[Text for analysis — start]

MANATEE If Calvin Esaw had a day off, he was out fishing.
On Presidents Day, he and his two brothers-in-law went fishing at the Ringling Causeway in Sarasota.
All three men were in chest-high waders. Esaw wandered a little farther away. But his wader filled up with water, Sarasota police Capt. Paul K. Sutton said, forcing him underwater.
The two other men spotted a kayak near a dock. Esaw was rescued and brought to shore. But it was too late.
Esaw, an elementary school art teacher, devoted Christian and avid fisherman, died on Monday at Sarasota Memorial Hospital. He was 54.
Sutton called the Bradenton man’s death a “tragedy.”
At Tillman Elementary School on Tuesday, students and staff coped with the un
Esaw worked at the school for 20 years, said principal Shirin Gibson.
He taught art from kindergarten to fifth grade. “Every single student was impacted by Mr. Esaw,” Gibson said.

[Text for analysis — finish]
[Given entries — start]

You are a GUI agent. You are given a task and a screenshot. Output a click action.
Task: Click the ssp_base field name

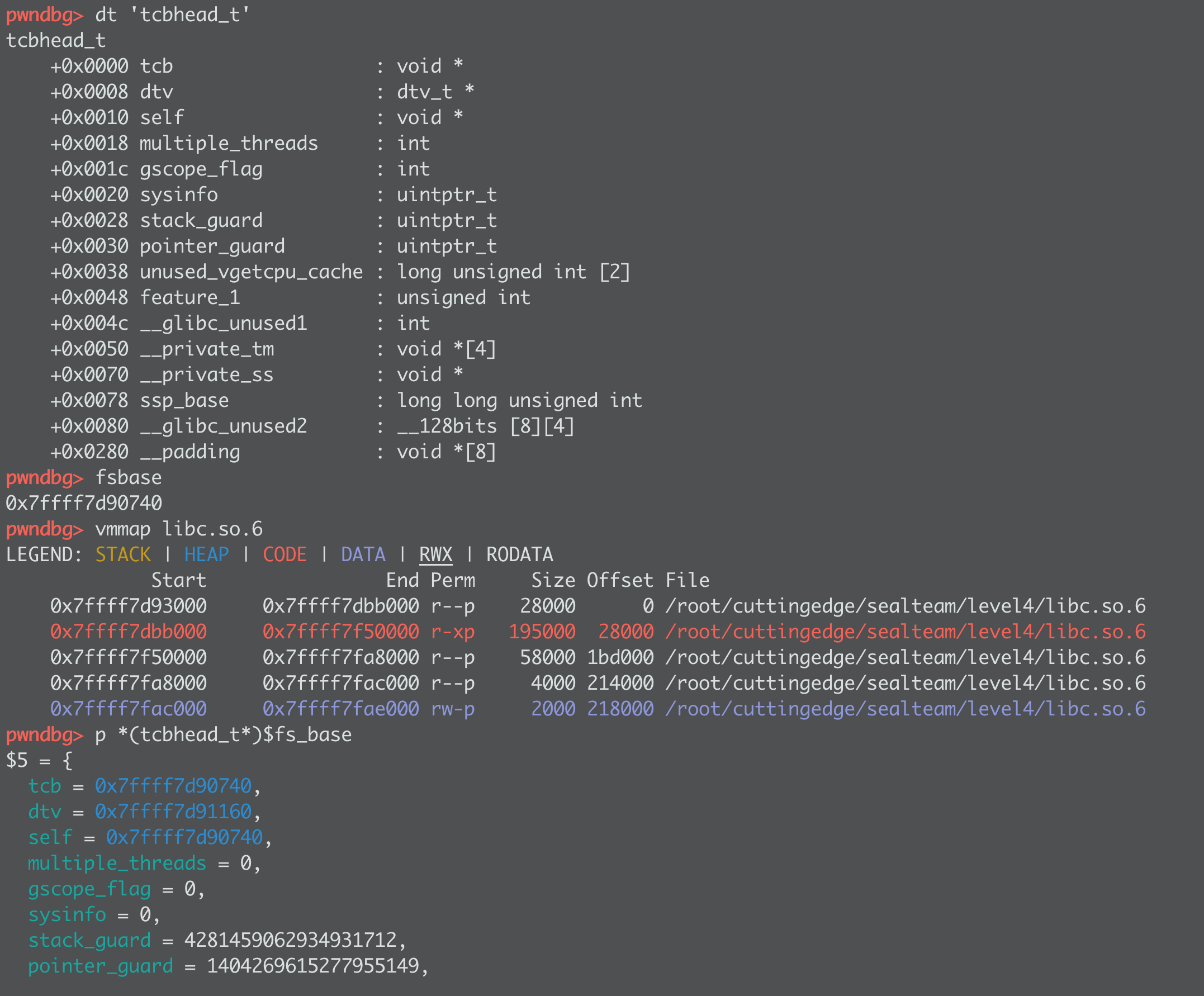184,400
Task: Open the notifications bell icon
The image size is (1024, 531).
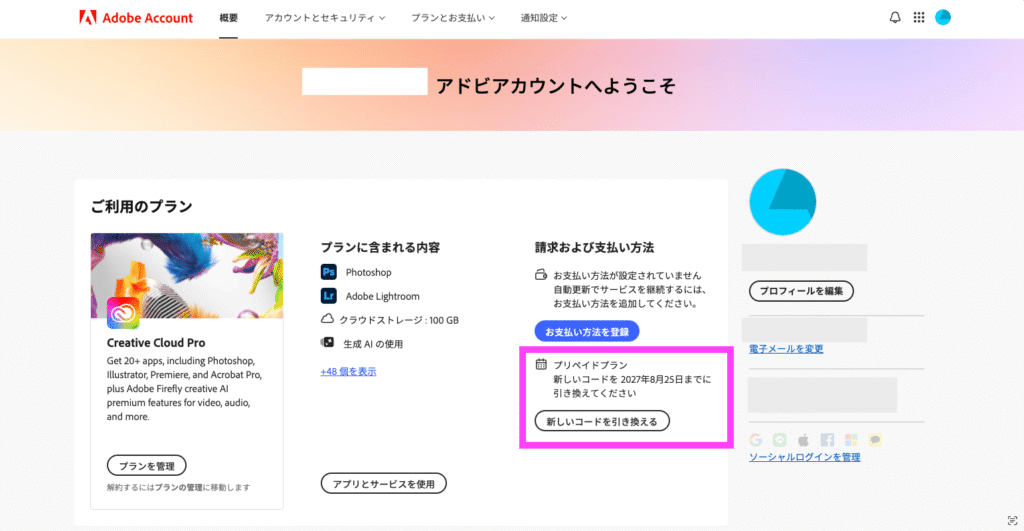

[Given entries — finish]

**Actions to take**
[1] In the article about Calvin Esaw's death, how long had he worked at Tillman Elementary School?
[2] Write out the passage of the article about Calvin Esaw's death between "The two other" and "principal Shirin Gibson.", inclusive.
[3] Extend the article about Calvin Esaw's death from the point where it stops.

**Task answers**
[1] 20 years.

[2]
The two other men spotted a kayak near a dock. Esaw was rescued and brought to shore. But it was too late.
Esaw, an elementary school art teacher, devoted Christian and avid fisherman, died on Monday at Sarasota Memorial Hospital. He was 54.
Sutton called the Bradenton man’s death a “tragedy.”
At Tillman Elementary School on Tuesday, students and staff coped with the un
Esaw worked at the school for 20 years, said principal Shirin Gibson.

[3]
A full crisis team comprised of social workers and psychologists visited classrooms on Tuesday.
“The teachers are in shock, and the students are in shock,” Gibson said. “Our No. 1 priority is making sure the students are OK.”
Manatee County School District spokeswoman Margi Nanney said the nine-person team would be available all day Tuesday and “as needed throughout the week.”
Jeff Lego, the school’s music teacher, said Esaw was a “pretty remarkable guy” who besides being the art teacher, ran a math club in the mornings and tutored students in science in preparation for the FCAT.
Students always wanted to hang out at Mr. Esaw’s classroom in the morning, Lego said.
“It was the place to be,” he said. “Some of them had really special relationships with Mr. Esaw.”
Tillman Elementary School is a magnet school focusing on graphic arts and mass communications. There are fewer than 500 students, Lego said.
Outside of school, Esaw also ran the Fresh Start Youth Ministries. On Wednesday nights and Sunday mornings, he picked up “kids that wouldn’t ordinarily go to church” in the East Bradenton area, feed them and take them to the Boys & Girls Club, where Esaw taught them the Gospel, Lego said.
Esaw launched the program about 10 years ago, said his wife, Flossie Esaw.
“He wanted to give the kids in the community a church of their own where they could relate to God,” Esaw said.
Esaw said she found out about her husband’s death when one of their sons called her.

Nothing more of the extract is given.